- [WHAT THE TASK ASKS]: Search the material below for the string "using" and list each line that holds it.

- [EXCERPTED DATA]:
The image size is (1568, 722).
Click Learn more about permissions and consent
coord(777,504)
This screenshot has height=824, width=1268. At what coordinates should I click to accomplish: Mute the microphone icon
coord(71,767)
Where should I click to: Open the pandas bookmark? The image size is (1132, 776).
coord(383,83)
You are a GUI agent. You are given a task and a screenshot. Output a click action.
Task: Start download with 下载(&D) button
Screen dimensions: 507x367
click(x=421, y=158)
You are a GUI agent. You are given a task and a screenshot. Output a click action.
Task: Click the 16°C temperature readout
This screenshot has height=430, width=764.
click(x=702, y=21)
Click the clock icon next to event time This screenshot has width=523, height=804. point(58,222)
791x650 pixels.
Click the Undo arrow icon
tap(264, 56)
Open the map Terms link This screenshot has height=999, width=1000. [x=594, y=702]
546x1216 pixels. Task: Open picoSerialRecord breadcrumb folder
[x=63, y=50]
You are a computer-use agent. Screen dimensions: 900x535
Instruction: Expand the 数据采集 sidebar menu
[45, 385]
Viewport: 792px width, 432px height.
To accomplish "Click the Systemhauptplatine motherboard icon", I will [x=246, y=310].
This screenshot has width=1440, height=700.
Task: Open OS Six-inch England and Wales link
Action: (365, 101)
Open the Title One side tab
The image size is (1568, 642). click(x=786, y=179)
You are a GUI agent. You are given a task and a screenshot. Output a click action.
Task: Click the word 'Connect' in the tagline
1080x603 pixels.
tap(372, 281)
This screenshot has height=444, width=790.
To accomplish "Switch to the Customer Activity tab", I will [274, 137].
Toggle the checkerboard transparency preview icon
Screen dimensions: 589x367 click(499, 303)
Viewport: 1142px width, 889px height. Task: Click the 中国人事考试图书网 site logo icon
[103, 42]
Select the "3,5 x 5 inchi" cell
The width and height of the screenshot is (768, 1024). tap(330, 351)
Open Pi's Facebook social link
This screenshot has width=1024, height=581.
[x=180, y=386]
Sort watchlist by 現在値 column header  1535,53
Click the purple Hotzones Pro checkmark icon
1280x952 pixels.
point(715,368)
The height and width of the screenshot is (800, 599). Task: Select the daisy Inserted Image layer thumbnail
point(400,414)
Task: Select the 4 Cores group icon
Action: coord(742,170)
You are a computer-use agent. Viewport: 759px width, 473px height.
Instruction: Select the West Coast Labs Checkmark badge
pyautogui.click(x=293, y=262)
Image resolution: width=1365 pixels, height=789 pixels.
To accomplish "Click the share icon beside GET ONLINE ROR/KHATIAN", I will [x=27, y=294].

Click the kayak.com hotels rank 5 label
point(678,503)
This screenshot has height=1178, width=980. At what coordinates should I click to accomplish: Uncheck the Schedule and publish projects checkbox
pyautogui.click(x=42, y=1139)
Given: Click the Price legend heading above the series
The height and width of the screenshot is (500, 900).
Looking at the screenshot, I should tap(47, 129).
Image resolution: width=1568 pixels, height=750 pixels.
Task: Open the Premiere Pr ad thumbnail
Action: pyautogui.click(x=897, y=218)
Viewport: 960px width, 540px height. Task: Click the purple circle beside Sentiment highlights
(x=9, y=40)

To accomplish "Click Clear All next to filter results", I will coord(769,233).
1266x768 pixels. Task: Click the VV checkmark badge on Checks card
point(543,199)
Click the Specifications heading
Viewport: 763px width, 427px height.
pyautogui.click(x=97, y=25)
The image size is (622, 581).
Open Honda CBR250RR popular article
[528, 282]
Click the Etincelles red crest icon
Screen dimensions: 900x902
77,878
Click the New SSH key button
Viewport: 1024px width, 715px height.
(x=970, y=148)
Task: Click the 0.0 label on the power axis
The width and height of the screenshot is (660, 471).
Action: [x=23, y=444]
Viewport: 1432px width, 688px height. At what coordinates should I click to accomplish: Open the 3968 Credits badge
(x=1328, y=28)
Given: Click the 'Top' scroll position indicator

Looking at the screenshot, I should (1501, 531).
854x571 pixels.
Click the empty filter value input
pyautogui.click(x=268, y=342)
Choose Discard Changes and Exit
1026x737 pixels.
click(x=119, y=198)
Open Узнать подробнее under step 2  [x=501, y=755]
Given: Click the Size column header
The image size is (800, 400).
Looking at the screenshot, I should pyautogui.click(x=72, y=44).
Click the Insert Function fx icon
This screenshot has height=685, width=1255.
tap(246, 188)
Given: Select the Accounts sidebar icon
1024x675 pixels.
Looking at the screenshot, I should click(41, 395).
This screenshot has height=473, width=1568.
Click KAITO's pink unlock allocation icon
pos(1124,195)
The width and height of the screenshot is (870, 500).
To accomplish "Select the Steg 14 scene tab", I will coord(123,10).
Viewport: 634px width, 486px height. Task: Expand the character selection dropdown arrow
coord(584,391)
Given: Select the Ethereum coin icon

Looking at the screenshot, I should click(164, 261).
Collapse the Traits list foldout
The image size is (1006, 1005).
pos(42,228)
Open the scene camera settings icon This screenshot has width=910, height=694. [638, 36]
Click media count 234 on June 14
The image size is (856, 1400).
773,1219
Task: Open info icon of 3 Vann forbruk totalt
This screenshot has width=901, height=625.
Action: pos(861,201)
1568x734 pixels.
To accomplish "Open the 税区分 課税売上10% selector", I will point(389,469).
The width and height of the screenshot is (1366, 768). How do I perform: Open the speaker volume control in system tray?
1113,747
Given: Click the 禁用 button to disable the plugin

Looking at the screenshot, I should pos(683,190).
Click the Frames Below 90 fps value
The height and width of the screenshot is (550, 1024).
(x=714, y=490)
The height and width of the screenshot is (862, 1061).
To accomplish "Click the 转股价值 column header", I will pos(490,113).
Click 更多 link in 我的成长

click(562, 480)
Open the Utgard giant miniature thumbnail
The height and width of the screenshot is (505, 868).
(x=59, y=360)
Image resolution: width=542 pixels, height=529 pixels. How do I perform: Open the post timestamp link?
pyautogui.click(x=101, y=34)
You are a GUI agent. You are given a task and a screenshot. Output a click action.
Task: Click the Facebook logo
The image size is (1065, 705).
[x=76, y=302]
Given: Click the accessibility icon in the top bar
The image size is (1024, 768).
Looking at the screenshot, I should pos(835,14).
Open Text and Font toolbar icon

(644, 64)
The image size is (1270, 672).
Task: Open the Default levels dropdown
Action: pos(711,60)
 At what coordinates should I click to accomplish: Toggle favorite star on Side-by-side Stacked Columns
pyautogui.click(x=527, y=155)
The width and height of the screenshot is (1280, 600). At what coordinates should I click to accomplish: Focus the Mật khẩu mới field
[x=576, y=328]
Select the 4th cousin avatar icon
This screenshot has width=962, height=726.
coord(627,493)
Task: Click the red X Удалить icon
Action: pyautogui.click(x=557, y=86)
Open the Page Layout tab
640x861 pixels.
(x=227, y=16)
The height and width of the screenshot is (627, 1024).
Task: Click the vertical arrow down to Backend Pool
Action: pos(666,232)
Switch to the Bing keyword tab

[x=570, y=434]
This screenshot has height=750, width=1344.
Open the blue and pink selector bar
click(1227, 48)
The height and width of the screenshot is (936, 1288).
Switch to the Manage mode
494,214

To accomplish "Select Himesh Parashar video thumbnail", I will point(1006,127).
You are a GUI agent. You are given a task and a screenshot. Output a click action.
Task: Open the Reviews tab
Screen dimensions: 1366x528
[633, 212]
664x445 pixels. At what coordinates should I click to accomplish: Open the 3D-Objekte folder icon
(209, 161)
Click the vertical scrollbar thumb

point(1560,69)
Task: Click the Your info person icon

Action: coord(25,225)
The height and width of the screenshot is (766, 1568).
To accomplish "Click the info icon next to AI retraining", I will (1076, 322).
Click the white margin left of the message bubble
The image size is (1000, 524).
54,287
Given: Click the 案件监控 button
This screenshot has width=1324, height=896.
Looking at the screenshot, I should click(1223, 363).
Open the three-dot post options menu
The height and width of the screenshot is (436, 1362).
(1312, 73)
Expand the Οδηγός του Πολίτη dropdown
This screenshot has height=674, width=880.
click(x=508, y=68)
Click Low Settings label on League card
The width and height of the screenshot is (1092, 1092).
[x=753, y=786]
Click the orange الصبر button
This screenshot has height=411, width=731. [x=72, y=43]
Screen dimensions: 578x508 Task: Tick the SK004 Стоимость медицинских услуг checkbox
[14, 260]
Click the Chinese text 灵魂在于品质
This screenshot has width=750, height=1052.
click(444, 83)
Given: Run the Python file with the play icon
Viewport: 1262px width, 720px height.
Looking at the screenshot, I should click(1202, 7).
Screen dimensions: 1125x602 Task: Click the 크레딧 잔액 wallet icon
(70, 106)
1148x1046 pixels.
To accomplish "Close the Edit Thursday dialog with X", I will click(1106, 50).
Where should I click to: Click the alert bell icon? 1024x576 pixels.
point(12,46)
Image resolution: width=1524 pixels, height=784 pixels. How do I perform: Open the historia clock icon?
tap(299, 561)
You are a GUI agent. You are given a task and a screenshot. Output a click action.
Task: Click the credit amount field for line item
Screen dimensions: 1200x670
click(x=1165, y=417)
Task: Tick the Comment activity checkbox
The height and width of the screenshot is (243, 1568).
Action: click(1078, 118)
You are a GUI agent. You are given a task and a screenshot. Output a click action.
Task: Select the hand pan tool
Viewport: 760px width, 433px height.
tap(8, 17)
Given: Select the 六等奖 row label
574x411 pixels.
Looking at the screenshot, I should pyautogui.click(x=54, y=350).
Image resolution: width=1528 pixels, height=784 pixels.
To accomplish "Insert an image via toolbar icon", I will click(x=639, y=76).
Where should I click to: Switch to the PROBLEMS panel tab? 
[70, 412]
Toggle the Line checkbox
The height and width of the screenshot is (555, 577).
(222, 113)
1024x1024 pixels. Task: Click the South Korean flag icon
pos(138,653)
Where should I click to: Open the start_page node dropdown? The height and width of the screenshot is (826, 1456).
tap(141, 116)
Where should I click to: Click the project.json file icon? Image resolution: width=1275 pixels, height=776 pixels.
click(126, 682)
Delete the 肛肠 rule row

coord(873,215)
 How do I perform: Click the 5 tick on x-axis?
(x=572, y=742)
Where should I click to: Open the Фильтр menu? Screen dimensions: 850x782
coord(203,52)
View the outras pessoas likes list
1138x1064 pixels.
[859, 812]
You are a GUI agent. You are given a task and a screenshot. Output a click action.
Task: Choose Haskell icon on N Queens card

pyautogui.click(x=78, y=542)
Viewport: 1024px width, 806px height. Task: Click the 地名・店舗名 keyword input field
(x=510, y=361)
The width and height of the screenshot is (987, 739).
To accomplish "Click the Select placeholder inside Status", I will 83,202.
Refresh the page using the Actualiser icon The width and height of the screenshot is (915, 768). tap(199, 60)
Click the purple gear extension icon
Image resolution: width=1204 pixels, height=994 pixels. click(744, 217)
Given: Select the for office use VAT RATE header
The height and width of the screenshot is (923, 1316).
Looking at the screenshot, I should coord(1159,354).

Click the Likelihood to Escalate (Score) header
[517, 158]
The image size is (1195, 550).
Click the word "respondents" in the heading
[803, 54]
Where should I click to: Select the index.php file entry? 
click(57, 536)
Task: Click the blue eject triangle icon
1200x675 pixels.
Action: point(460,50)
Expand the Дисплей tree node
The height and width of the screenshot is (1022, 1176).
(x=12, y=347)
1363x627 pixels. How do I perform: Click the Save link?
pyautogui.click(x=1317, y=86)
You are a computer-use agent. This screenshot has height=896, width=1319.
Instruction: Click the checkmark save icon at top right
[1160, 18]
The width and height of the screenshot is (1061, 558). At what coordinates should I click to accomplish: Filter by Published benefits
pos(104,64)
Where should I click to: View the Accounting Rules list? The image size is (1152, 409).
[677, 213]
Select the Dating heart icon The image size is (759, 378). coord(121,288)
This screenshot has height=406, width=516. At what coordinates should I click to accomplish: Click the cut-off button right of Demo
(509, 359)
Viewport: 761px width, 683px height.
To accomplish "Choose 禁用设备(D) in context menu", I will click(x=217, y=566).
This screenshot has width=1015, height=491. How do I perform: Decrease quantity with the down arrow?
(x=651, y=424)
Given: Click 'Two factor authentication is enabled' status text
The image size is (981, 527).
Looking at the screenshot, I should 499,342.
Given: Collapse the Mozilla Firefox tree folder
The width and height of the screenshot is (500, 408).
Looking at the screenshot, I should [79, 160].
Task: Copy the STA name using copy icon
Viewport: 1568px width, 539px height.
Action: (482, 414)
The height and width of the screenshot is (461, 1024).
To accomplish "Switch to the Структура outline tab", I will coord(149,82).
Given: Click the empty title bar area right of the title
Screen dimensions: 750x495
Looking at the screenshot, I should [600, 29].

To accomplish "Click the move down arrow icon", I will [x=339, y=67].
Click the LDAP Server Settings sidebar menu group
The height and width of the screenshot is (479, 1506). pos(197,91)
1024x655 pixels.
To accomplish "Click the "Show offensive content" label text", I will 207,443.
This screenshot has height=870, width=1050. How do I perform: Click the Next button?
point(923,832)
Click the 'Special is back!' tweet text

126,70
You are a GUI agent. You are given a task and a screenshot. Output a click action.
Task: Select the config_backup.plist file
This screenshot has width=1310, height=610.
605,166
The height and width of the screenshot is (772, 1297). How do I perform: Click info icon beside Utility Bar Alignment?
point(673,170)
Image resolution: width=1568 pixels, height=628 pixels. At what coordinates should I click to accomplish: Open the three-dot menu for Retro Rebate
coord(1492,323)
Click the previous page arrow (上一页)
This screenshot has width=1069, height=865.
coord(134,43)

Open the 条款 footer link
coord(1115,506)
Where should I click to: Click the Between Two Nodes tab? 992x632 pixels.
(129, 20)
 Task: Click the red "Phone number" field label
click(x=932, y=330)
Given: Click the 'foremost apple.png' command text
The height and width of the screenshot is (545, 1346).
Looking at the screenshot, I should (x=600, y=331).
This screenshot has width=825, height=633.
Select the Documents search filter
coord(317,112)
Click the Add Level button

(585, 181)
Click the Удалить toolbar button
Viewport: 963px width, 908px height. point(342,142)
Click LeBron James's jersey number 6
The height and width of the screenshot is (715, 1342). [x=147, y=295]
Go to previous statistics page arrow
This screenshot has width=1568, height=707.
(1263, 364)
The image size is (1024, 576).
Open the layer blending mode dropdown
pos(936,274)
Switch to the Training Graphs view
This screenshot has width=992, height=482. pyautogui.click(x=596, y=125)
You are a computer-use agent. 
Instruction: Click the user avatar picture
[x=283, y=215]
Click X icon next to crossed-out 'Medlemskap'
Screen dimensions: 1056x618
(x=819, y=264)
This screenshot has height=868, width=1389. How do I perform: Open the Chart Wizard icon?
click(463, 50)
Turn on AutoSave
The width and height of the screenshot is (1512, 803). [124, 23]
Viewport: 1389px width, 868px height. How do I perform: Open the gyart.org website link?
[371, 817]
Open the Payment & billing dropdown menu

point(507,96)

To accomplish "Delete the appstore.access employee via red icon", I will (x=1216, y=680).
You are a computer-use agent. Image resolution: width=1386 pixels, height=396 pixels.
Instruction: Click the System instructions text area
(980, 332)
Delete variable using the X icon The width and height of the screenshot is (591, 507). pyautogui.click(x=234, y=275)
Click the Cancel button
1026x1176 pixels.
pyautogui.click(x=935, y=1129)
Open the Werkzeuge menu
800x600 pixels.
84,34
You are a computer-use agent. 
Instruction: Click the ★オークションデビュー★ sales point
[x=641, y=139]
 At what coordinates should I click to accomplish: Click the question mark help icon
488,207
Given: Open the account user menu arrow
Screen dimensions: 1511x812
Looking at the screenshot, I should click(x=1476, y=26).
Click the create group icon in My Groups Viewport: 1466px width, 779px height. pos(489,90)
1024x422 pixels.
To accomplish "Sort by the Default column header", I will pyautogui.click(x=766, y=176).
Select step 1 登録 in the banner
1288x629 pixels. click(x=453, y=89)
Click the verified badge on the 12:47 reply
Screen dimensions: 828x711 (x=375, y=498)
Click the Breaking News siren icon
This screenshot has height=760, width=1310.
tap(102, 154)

- [WRITTEN SOLUTION]:
Refresh the page using the Actualiser icon The width and height of the screenshot is (915, 768). tap(199, 60)
Task: Copy the STA name using copy icon
Delete variable using the X icon The width and height of the screenshot is (591, 507). pyautogui.click(x=234, y=275)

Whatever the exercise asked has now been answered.